A top expert in protecting industry and infrastructure from cyber-attacks has told the Financial Times that a computer worm which surfaced more than a year ago may well have been a deliberate attempt by the U.S. government to destroy Iran's primary nuclear facility.
The Stuxnet worm has been researched for months, but its design is so complex that security experts are still unable to say definitively who or what it was created to attack.
The worm exploits gaps in Windows operating systems (which Microsoft has since patched) to attack very specific Siemens software used to operate industrial machinery, reports the FT.
Above: Iranian President Mahmoud Ahmadinejad tours the Natanz nuclear facility, April 8, 2008.
Ralph Langner, an expert in protecting industrial systems, told a closed conference in Maryland this week that the worm may be aimed, not just at the Siemens software, but specifically at a "controversial nuclear facility in Iran," according to the newspaper.
The report did not specify which of Iran's nuclear plants Langner suspected was under attack, but the reference to a controversy makes it likely the facility at Natanz -- where Iran conducts most of its uranium enrichment despite global demands to halt the activity -- is in question.
Computer security company Symantec tells the FT that Iran has been subjected to far more infections by Stuxnet than any other country. There was no indication as to where, specifically, those infections were cropping up.
Another unusual characteristic of the Stuxnet worm, according to the experts who spoke to the FT, is that it is the first virus apparently designed to cause physical harm to systems outside a computer or computing network.

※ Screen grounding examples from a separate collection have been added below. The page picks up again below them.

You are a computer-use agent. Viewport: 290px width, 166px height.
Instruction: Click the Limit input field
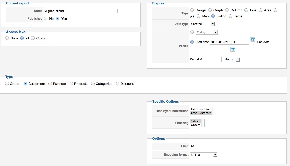coord(210,146)
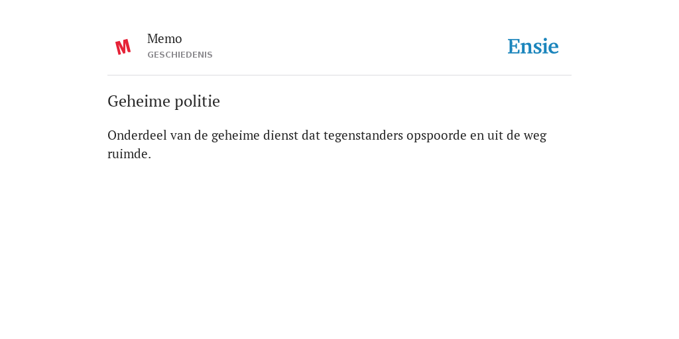Open the GESCHIEDENIS category label
Screen dimensions: 679x339
[x=180, y=55]
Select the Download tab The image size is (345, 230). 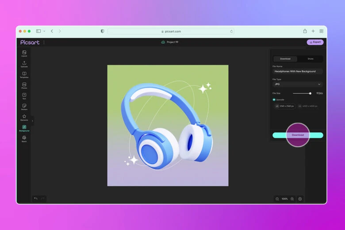285,58
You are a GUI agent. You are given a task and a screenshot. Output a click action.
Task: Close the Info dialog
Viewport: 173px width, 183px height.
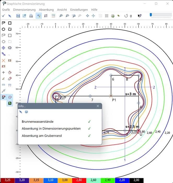click(x=98, y=106)
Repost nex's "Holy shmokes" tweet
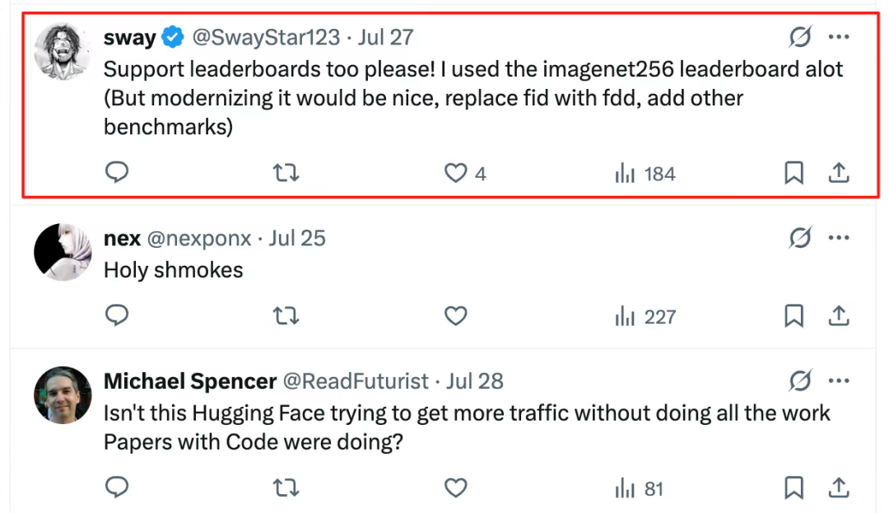 point(286,316)
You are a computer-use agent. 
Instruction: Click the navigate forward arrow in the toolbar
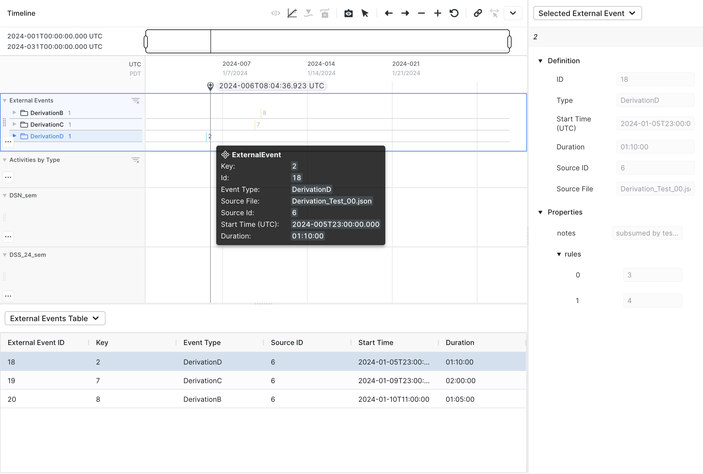click(x=405, y=13)
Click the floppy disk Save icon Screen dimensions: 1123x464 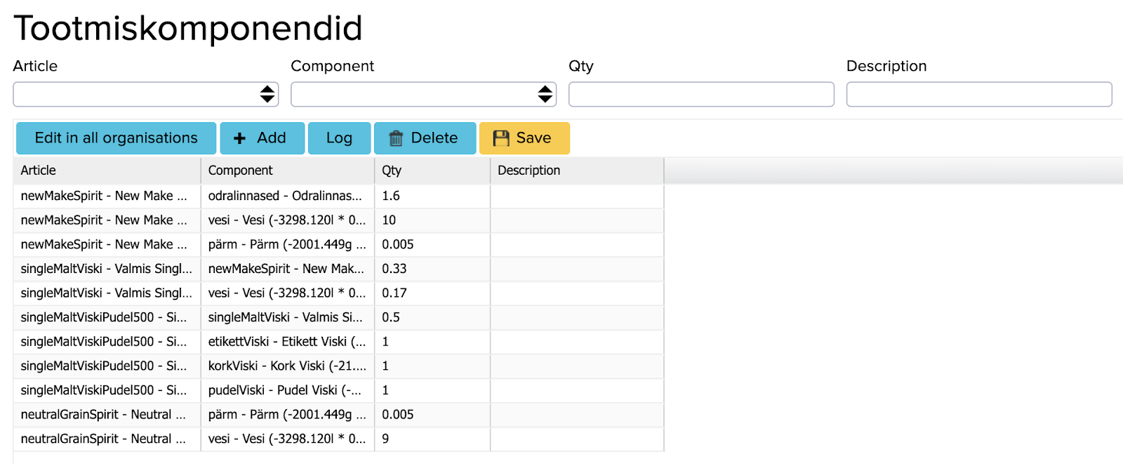(500, 138)
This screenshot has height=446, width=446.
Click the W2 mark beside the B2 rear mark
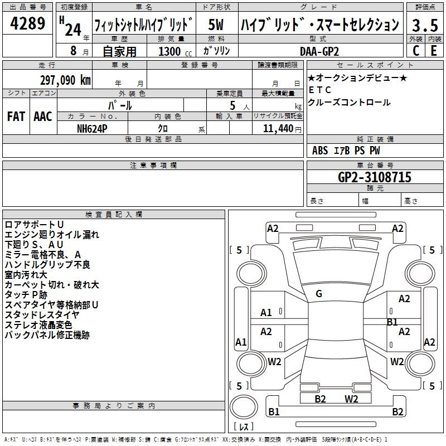(x=351, y=399)
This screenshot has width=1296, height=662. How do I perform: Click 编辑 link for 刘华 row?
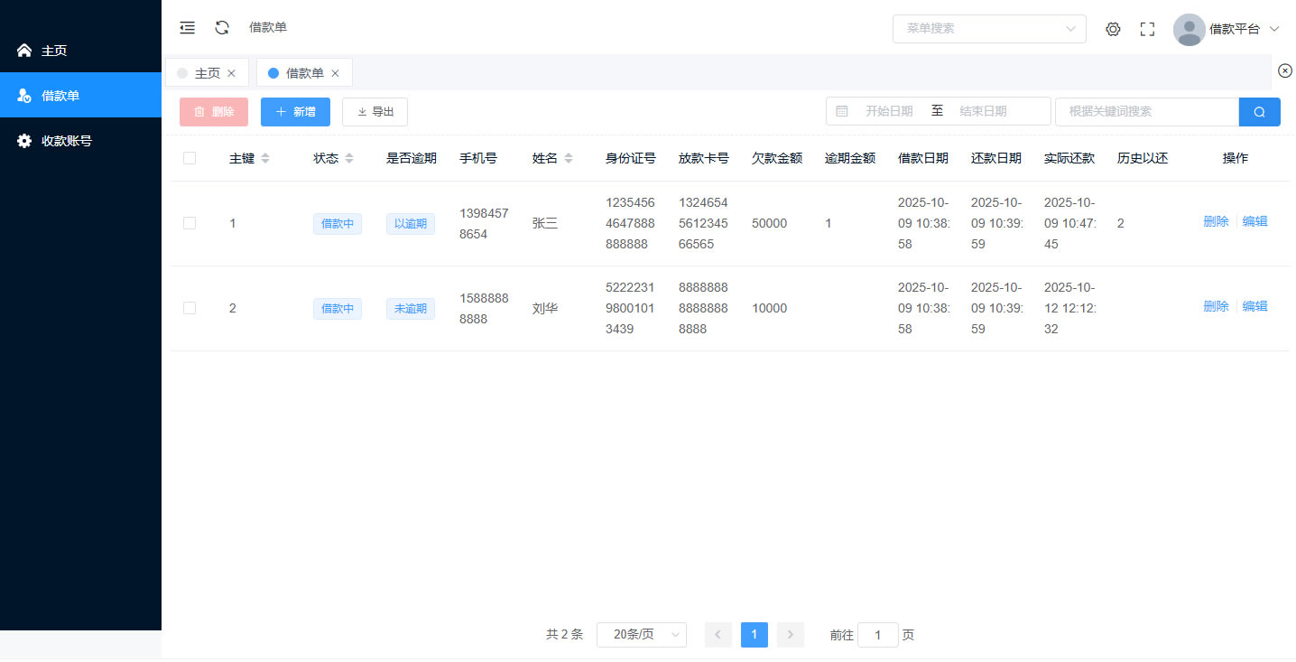pyautogui.click(x=1254, y=306)
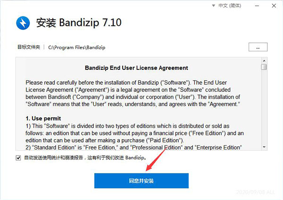Click the '1. Use permit' section heading
Screen dimensions: 283x200
(43, 118)
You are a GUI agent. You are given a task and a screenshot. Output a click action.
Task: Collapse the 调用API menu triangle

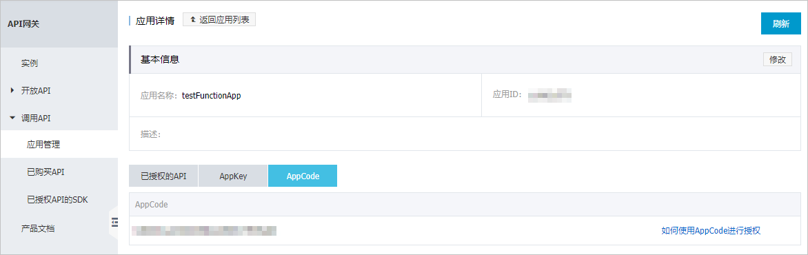point(12,118)
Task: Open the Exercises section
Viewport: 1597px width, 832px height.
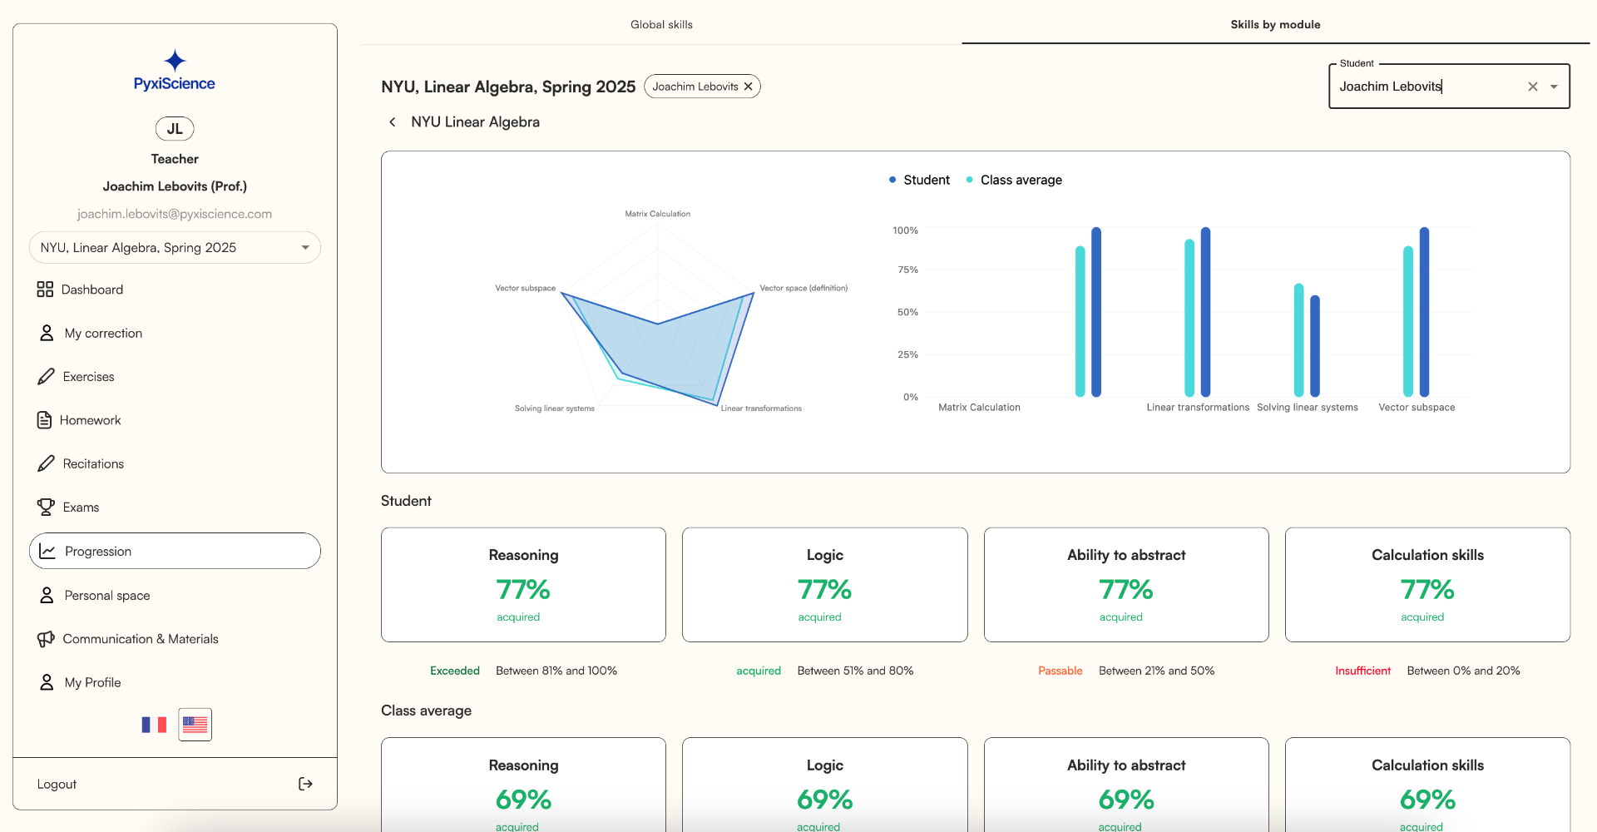Action: point(87,376)
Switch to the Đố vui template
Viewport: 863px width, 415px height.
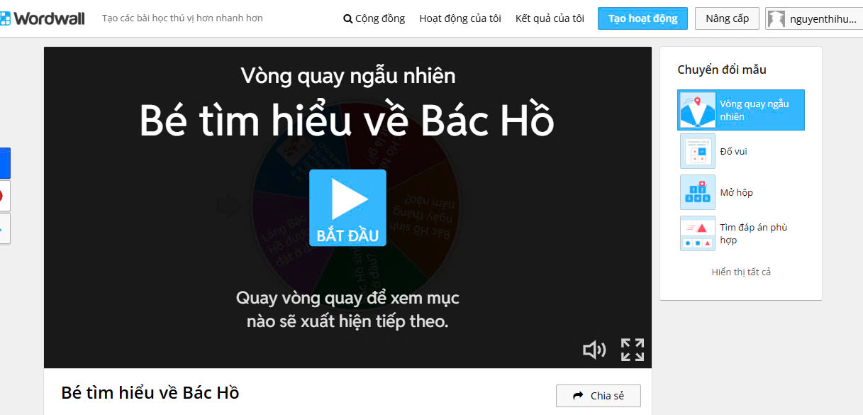click(741, 151)
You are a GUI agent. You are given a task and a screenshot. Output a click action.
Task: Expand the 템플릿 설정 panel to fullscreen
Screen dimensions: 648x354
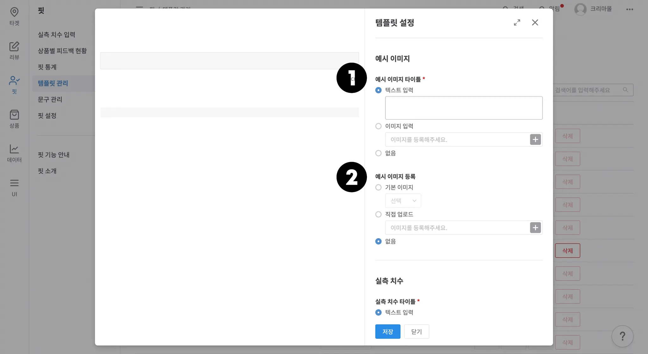517,22
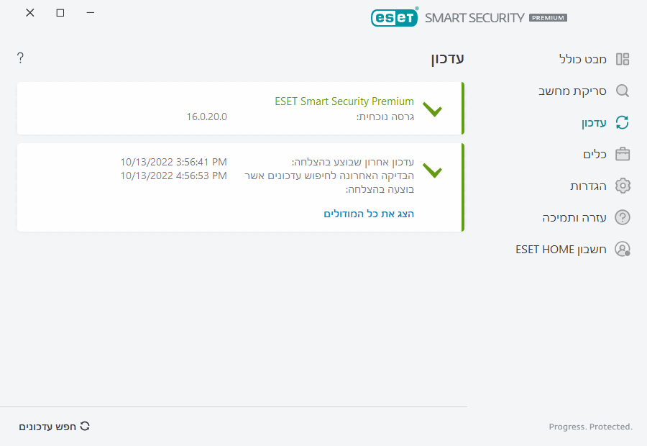This screenshot has height=446, width=647.
Task: Collapse the ESET Smart Security Premium version panel
Action: (433, 109)
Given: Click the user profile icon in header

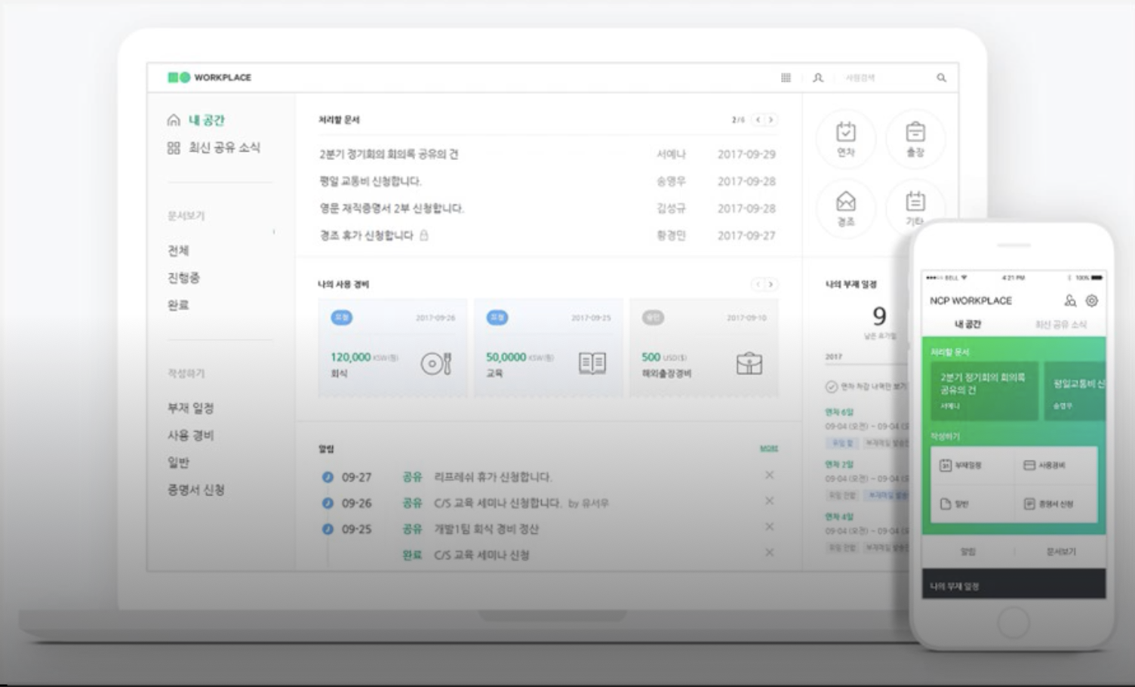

"While cyber-attacks on computer networks have slowed or stopped communication in countries such as Estonia and Georgia, Stuxnet is the first aimed at physical destruction and it heralds a new era in cyberwar," says the article, which appears on the FT's front page Friday.
Siemens, which has supplied a great deal of both hardware and software to Iran for its nuclear energy program, told the FT it had provided clients with a fix for the Stuxnet worm.
It was unclear from the article whether experts believe the virus still represents a threat to Iran's nuclear program, or industrial facilities using the Siemens software elsewhere in the world.
The FT says the complexity of the virus has led experts to believe a "highly organized team" is behind Stuxnet -- most likely a government.